Qué se pide: Actualiza el texto sobre el espectáculo de la crueldad: reproduce todo lo que va desde "Donde se vuelve" hasta "de nuestro tiempo.", con "templanza" sustituido por "moderación".

Texto proporcionado:
········
Donde se vuelve una costumbre social ver representaciones de crímenes, horrores
y de violencia, de destrucción o pornografía, de terror, en una especie
solapada de espectáculo de la crueldad, que remata en el consumo de drogas, de
anabólicos, de esteroides, de tranquilizantes, de estimulantes, de promoción
del turismo sexual y de aventuras, acostumbrándose el individuo
existencializado y sin verdadera vida interior, ya masificado, pues, a mirar lo
vulgar, lo morboso, el sufrimiento o la abyección de otros, hasta el extremo de
gustar de ello, en detrimento directo de la virtud de la templanza que nos
insta a la contemplación de cosas superiores, más espirituales, y que
constituye todo un complejo y carácter, de singular bajeza, de nuestro tiempo.
········
Entradas extraídas:
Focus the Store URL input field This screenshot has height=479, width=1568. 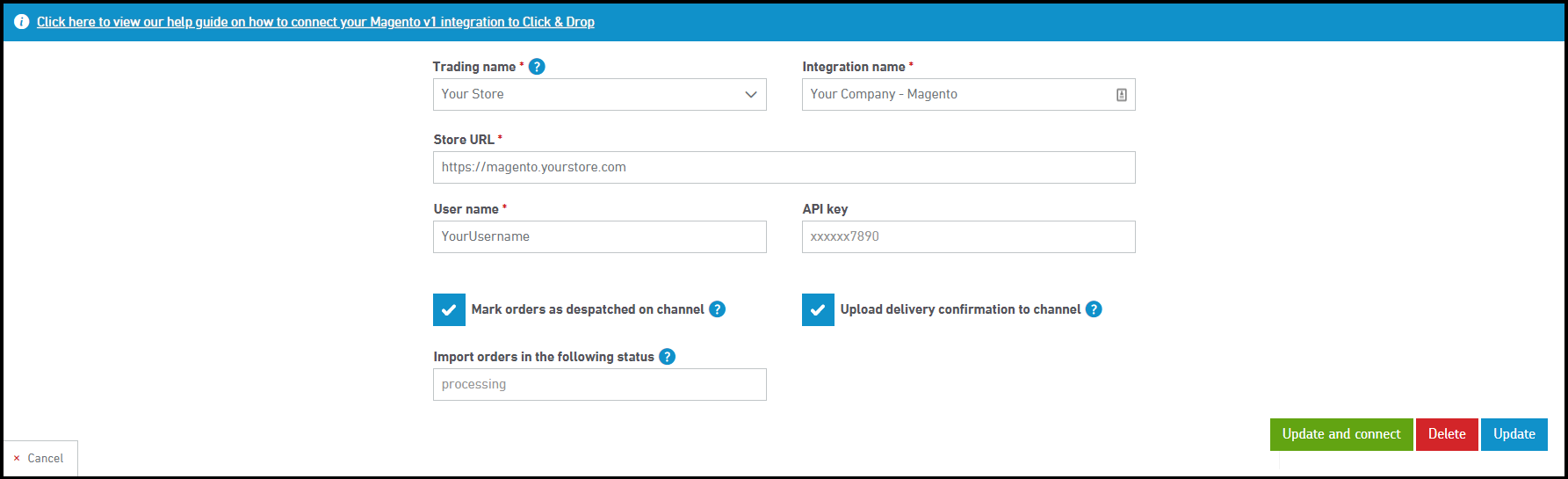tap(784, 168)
········
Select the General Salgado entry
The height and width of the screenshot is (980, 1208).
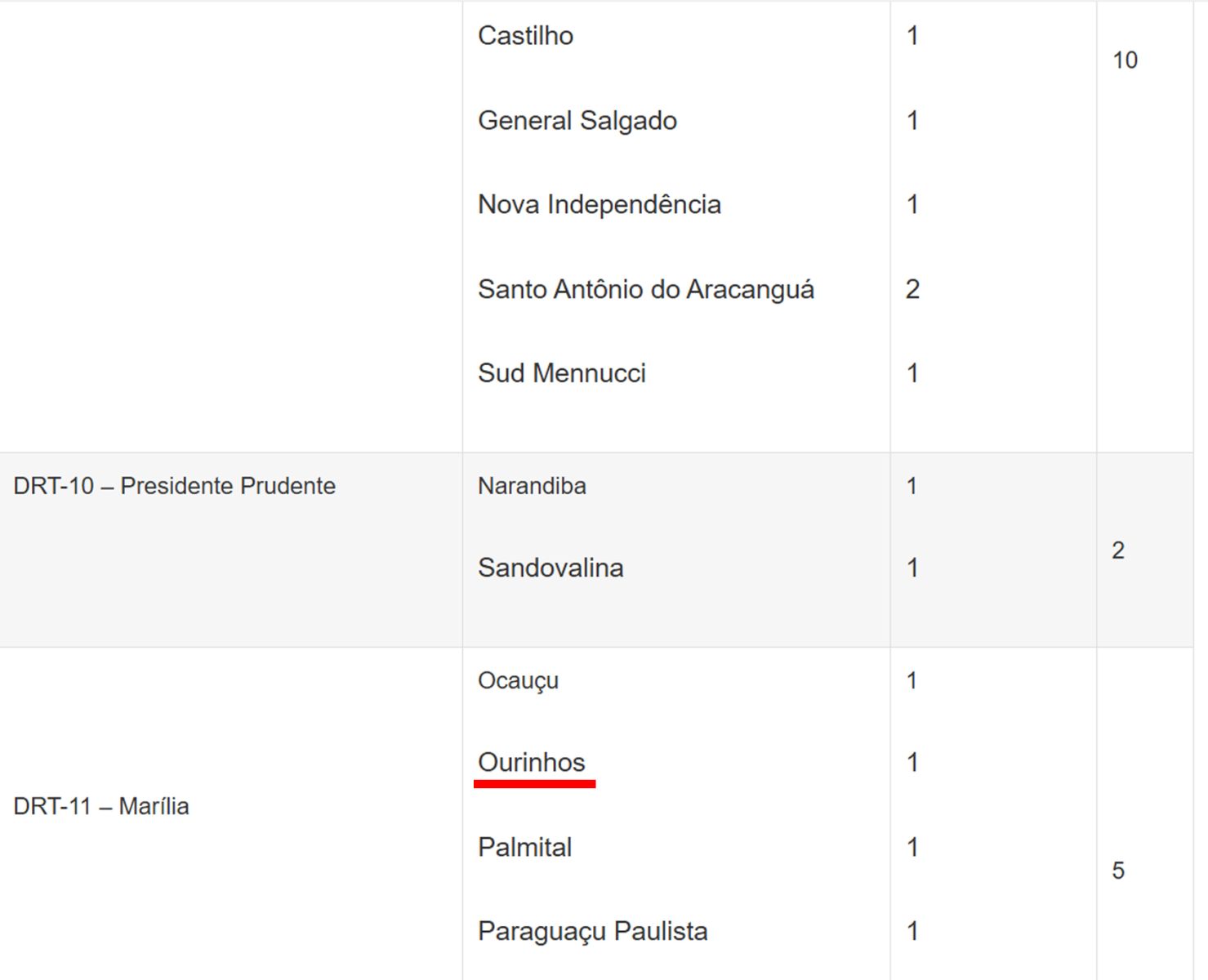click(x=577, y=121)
········
Resultado a continuación:
Donde se vuelve una costumbre social ver representaciones de crímenes, horrores
y de violencia, de destrucción o pornografía, de terror, en una especie
solapada de espectáculo de la crueldad, que remata en el consumo de drogas, de
anabólicos, de esteroides, de tranquilizantes, de estimulantes, de promoción
del turismo sexual y de aventuras, acostumbrándose el individuo
existencializado y sin verdadera vida interior, ya masificado, pues, a mirar lo
vulgar, lo morboso, el sufrimiento o la abyección de otros, hasta el extremo de
gustar de ello, en detrimento directo de la virtud de la moderación que nos
insta a la contemplación de cosas superiores, más espirituales, y que
constituye todo un complejo y carácter, de singular bajeza, de nuestro tiempo.